Elisabeth, immediately grasping the situation, laughed a dark laugh. Her lips twisted in the most wicked yet sublime way imaginable. Vlad recoiled a step.

Elisabeth, drenched in blood, was currently free of the Church’s shackles. Not only was Vlad shackled, but the Kaiser wasn’t by his side. She licked her lips as she eyed her prey.

She raised the Executioner’s Sword of Frankenthal aloft. Crimson flower petals and darkness spiraled around the blade. She then brought the shining sword down, as if conducting an execution.

“Now die alone—forsaken by heaven and earth and all of creation!”

Chains appeared from every direction and quickly filled the room. Hina was lying on the ground, and they flew over her head, shredded the maids, and twined around Vlad like a serpent. He struggled and fought, trying to break the chains with his own darkness and azure petals. But the chains wound around him faster than he could cut. His bones creaked as they bore down on his skin.

“Tch… Ah, rrrgh…”

He hung in the air, suspended by chains as Elisabeth had once been. Crimson petals piled up around him, like a massive bouquet for the dead. Then, in an instant, they melted and transformed into a platform with a stake. The chains bound Vlad to it. Elisabeth swung her sword again, and crimson flames burned in its wake. It was not a demonic flame but a mortal one.

He burned in the flames of man, as if he was being judged by the people.

“To think I would be done in…by something like this… This is a cruel joke, Elisabeth…”

Heavy darkness and azure petals whirled around Vlad. But the chains remained unbroken, and the fire spread to the tail of his elegant coat. His flesh began to burn. He opened his eyes in disbelief.

His sapphire stare was trained on Elisabeth. She returned it with a smile that seemed almost kind. Vlad frantically looked about, as if he’d only just grasped his situation.

Suddenly, he’d found himself trapped within the jaws of death for the very first time.

A bleak murmur dribbled from his mouth, as if imploring her.

“Elisabeth… Elisabeth… Elisabeth… Elisabeth…”

“Despots are killed, tyrants are hung, and slaughterers are slaughtered. Such are the ways of the world. The demise of torturers should be garnished with their own screams as they sink to Hell with no chance for salvation. Only at such a time is a torturer’s life truly complete—so meet your fate, you vile man. I have no intention of fleeing. I shall follow you shortly.”

The tips of Vlad’s long hair caught ablaze.

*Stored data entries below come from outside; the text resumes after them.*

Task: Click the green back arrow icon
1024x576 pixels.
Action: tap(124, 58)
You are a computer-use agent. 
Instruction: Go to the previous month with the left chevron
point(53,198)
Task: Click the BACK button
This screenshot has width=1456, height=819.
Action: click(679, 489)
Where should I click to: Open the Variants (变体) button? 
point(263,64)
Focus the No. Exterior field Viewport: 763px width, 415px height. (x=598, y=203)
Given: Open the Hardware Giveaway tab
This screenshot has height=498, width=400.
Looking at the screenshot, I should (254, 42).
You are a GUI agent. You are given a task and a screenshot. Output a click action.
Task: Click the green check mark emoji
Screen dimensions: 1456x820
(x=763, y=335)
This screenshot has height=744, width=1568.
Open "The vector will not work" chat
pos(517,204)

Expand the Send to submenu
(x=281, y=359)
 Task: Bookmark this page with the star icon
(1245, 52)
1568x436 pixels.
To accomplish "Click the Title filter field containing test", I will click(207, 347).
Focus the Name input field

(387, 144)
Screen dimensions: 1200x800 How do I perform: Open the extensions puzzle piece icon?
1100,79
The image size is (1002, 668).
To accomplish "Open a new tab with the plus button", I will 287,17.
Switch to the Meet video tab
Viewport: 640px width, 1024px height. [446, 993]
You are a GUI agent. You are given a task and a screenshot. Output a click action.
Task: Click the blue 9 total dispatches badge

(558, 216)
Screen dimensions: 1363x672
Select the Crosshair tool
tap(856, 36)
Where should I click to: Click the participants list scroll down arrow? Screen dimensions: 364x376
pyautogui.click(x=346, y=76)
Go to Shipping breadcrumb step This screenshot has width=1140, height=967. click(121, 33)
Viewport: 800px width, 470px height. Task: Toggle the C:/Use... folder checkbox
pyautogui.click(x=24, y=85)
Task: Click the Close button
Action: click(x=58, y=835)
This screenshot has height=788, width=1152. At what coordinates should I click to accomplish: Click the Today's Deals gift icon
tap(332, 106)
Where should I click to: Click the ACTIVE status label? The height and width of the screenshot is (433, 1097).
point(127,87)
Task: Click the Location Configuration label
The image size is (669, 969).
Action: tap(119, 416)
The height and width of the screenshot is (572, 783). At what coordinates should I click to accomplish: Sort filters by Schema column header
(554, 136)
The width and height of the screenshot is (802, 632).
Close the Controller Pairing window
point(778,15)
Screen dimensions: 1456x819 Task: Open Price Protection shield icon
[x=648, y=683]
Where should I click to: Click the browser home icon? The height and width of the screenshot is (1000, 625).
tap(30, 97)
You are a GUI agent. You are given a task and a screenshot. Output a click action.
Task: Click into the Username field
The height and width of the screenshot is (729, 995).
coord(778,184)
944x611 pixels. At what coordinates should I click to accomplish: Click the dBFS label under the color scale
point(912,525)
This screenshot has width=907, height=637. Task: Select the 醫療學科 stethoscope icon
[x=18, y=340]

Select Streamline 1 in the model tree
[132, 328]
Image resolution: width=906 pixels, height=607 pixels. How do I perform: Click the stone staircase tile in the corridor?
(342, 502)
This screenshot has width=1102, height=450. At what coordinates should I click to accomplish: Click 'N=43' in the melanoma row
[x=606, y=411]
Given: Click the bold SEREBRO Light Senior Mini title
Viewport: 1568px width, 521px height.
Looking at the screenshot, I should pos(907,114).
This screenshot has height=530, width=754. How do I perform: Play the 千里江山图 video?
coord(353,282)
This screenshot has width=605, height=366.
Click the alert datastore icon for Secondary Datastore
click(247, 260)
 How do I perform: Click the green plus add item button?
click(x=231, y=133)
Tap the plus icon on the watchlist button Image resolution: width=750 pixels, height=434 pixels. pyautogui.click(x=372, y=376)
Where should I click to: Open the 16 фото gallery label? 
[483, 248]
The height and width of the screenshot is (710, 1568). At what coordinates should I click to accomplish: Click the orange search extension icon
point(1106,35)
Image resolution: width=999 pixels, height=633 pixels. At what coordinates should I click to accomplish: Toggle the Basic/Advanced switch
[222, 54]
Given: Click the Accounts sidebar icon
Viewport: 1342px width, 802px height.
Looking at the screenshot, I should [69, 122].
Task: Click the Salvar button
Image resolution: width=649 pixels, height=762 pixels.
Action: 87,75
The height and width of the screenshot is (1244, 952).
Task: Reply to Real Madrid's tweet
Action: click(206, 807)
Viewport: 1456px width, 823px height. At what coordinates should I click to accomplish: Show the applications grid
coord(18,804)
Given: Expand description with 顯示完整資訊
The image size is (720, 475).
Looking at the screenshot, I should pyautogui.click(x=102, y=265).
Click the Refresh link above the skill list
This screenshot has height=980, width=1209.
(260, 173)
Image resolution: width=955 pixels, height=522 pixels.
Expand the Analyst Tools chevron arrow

No longer keeping up appearances, his body convulsed. The platform creaked a little. Then his skin burst into flames. He burned like an ordinary man, and Elisabeth made her declaration.

“Death by Burning—a fitting end for you and me.”

“ELISABEEEEEEEEEEEEEEEEEEEEEEEEEEEEEEEEEEEEEEEEEEEEEEEEEEEEEEEEEEEEEEEEEEEEEETH!”

As Vlad let out a resentful scream, the blaze swallowed him.

The flames caused his face to bulge and sizzle. His skin turned to carbon. And eventually, his entire body burned away. All that remained were bones, and the chains mercilessly shattered them. He became white ash, then scattered into the air and vanished on the wind. Vlad Le Fanu had become nothing more than another victim claimed by the Torture Princess, Elisabeth Le Fanu.

* * *

And that was how the man who had served as the Kaiser and created the Torture Princess met his end.

All that remained was Elisabeth, standing alone, ever the picture of regality.

Amid the heat from the flames still lingering in the room, she closed her eyes and looked up at the sky. Her black hair drifted behind her, and a crimson flower petal fell from her skin.

Having defeated her lifelong foe, Elisabeth took a short breath, exhaled, and opened her eyes.

“How weak!”

She thrust her fist skyward as she shouted in pure satisfaction.

Out of all the things she could have chosen to say, that’s what she went with?

As he lamented her choice of words, Kaito’s consciousness slipped away.